Set down word for word the passage of the patch review comment below, beginning at the words "[PATCH] D47394: [OpenMP][Clang][NVPTX]" and ending after "with CUDA tools.".

# Source
************

[PATCH] D47394: [OpenMP][Clang][NVPTX] Replace bundling with partial linking for the OpenMP NVPTX device offloading toolchain

Wed Jun 6 03:23:30 PDT 2018

Hahnfeld added a comment.

In https://reviews.llvm.org/D47394#1123044, @tra wrote:

> While I'm not completely convinced that [fatbin]->.c->[clang]->.o (with device code only)->[ld -r] -> host.o (host+device code) is ideal (things could be done with smaller number of tool invocations), it should help to deal with -rdc compilation until we get a chance to improve support for it in Clang. We may revisit and change this portion of the pipeline when clang can incorporate -rdc GPU binaries in a way compatible with CUDA tools.

I think this should work with current trunk, Clang puts the GPU binary into a section called `__nv_relfatbin` when also passing `-fcuda-rdc` (see https://reviews.llvm.org/D42922).
What will probably result in problems are the registration functions as shown above by @gtbercea (`undefined references`...). But as we don't need them for OpenMP (we have our own registration machinery) it might be worth implementing something like `-fno-cuda-registration`. Maybe then `clang -cc1 <host> -fcuda-include-gpubinary <device> -fcuda-rdc -fno-cuda-registration` can be used to embed the device object, replacing the dance ending in `ld -r`?

Repository:
  rC Clang

https://reviews.llvm.org/D47394

************

Dataset records
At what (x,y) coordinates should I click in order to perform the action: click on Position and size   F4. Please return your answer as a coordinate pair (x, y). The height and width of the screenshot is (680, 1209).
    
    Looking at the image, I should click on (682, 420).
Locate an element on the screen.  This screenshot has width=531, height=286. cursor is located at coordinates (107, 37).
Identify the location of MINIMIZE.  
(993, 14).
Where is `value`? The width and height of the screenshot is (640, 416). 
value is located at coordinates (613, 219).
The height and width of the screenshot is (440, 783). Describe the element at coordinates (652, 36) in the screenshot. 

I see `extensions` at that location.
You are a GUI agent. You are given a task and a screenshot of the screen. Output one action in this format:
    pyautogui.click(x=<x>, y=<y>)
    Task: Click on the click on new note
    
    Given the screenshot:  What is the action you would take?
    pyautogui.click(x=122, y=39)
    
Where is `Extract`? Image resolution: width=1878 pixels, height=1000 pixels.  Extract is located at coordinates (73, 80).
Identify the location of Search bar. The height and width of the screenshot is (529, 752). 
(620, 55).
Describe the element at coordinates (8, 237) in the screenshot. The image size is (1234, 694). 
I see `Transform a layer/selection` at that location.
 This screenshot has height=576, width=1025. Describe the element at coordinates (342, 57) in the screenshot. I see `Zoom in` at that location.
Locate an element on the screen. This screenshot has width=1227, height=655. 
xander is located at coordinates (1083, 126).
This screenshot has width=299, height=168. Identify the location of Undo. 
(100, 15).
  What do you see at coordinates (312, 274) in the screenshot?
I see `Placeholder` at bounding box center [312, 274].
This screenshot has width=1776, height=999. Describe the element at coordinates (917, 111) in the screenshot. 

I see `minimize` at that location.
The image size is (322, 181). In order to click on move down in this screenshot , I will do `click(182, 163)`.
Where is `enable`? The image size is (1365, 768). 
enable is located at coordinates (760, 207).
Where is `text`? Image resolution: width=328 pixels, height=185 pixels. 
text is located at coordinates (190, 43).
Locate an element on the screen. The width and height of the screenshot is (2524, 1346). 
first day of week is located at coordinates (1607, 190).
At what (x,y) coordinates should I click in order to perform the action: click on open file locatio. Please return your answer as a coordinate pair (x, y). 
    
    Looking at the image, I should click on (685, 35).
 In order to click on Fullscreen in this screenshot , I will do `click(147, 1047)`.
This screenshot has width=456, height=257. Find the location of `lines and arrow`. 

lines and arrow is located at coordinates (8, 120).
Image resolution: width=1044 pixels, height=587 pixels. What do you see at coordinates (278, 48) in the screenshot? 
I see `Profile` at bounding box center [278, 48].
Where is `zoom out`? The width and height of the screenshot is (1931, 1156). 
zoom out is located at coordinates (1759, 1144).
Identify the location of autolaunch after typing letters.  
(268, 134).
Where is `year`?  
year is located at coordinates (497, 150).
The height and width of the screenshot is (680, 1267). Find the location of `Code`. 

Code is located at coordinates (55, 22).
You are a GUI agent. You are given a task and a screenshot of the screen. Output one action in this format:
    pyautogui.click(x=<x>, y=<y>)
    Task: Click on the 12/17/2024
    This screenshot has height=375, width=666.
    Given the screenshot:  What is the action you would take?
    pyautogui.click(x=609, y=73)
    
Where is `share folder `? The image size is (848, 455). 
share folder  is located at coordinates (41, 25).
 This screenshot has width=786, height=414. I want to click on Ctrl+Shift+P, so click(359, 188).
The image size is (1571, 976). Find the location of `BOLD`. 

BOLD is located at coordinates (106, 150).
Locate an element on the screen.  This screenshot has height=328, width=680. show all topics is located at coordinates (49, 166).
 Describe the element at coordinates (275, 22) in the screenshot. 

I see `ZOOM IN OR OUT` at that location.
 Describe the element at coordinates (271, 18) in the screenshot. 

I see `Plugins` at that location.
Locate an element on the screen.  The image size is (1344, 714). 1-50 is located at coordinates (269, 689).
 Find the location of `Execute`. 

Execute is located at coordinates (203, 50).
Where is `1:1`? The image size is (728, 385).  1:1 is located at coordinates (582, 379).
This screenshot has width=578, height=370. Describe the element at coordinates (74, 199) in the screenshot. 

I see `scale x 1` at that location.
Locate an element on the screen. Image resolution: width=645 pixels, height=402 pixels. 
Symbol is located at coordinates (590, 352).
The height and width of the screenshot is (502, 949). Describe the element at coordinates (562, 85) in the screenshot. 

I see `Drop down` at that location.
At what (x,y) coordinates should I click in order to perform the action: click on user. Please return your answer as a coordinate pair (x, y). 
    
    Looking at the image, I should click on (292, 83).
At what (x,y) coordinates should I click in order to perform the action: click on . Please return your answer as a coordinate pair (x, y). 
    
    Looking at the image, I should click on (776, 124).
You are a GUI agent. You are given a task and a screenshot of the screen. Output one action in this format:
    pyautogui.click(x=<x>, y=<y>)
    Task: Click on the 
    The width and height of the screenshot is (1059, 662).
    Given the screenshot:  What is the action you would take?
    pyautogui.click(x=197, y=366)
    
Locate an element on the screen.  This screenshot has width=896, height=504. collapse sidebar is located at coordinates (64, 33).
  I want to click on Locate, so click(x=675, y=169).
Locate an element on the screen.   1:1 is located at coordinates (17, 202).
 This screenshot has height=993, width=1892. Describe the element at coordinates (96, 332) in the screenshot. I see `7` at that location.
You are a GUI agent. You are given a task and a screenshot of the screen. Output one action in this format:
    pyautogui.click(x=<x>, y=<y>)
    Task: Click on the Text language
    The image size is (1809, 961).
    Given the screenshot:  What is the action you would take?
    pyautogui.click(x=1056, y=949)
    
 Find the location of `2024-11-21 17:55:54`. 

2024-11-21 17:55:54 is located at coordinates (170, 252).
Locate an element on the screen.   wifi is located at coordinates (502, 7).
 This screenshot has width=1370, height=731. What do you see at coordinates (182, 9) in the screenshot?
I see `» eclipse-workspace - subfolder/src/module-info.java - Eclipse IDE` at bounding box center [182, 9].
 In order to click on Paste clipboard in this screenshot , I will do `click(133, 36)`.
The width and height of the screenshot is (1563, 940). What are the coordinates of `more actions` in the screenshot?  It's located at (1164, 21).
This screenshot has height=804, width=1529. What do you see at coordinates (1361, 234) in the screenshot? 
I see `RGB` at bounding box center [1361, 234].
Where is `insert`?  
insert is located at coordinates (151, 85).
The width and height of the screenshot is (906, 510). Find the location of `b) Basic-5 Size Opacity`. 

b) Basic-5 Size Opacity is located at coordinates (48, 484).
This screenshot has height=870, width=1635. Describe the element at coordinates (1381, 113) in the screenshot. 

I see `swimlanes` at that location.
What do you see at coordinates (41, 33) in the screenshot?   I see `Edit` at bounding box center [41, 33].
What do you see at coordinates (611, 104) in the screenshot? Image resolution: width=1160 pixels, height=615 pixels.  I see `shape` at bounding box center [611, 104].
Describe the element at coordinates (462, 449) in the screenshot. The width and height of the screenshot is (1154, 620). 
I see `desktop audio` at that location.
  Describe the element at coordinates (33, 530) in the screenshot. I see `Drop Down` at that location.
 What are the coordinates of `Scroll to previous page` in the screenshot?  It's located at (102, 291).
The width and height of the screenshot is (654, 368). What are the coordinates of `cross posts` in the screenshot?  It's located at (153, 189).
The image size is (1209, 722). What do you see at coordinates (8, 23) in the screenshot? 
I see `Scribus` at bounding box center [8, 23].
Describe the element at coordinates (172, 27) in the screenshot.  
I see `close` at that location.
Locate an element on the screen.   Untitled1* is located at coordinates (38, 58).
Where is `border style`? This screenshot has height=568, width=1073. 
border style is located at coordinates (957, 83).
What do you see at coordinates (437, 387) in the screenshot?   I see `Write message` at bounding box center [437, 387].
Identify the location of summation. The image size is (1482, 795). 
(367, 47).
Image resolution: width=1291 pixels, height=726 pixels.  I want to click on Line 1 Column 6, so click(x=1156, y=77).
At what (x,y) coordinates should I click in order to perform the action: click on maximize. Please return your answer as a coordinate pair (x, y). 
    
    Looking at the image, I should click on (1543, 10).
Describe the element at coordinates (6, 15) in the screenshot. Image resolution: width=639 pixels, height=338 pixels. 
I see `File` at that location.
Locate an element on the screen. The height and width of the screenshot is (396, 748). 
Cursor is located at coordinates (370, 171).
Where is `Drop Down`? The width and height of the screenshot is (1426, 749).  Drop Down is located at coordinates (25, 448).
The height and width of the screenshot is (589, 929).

************

# In response
[PATCH] D47394: [OpenMP][Clang][NVPTX] Replace bundling with partial linking for the OpenMP NVPTX device offloading toolchain

Wed Jun 6 03:23:30 PDT 2018

Hahnfeld added a comment.

In https://reviews.llvm.org/D47394#1123044, @tra wrote:

> While I'm not completely convinced that [fatbin]->.c->[clang]->.o (with device code only)->[ld -r] -> host.o (host+device code) is ideal (things could be done with smaller number of tool invocations), it should help to deal with -rdc compilation until we get a chance to improve support for it in Clang. We may revisit and change this portion of the pipeline when clang can incorporate -rdc GPU binaries in a way compatible with CUDA tools.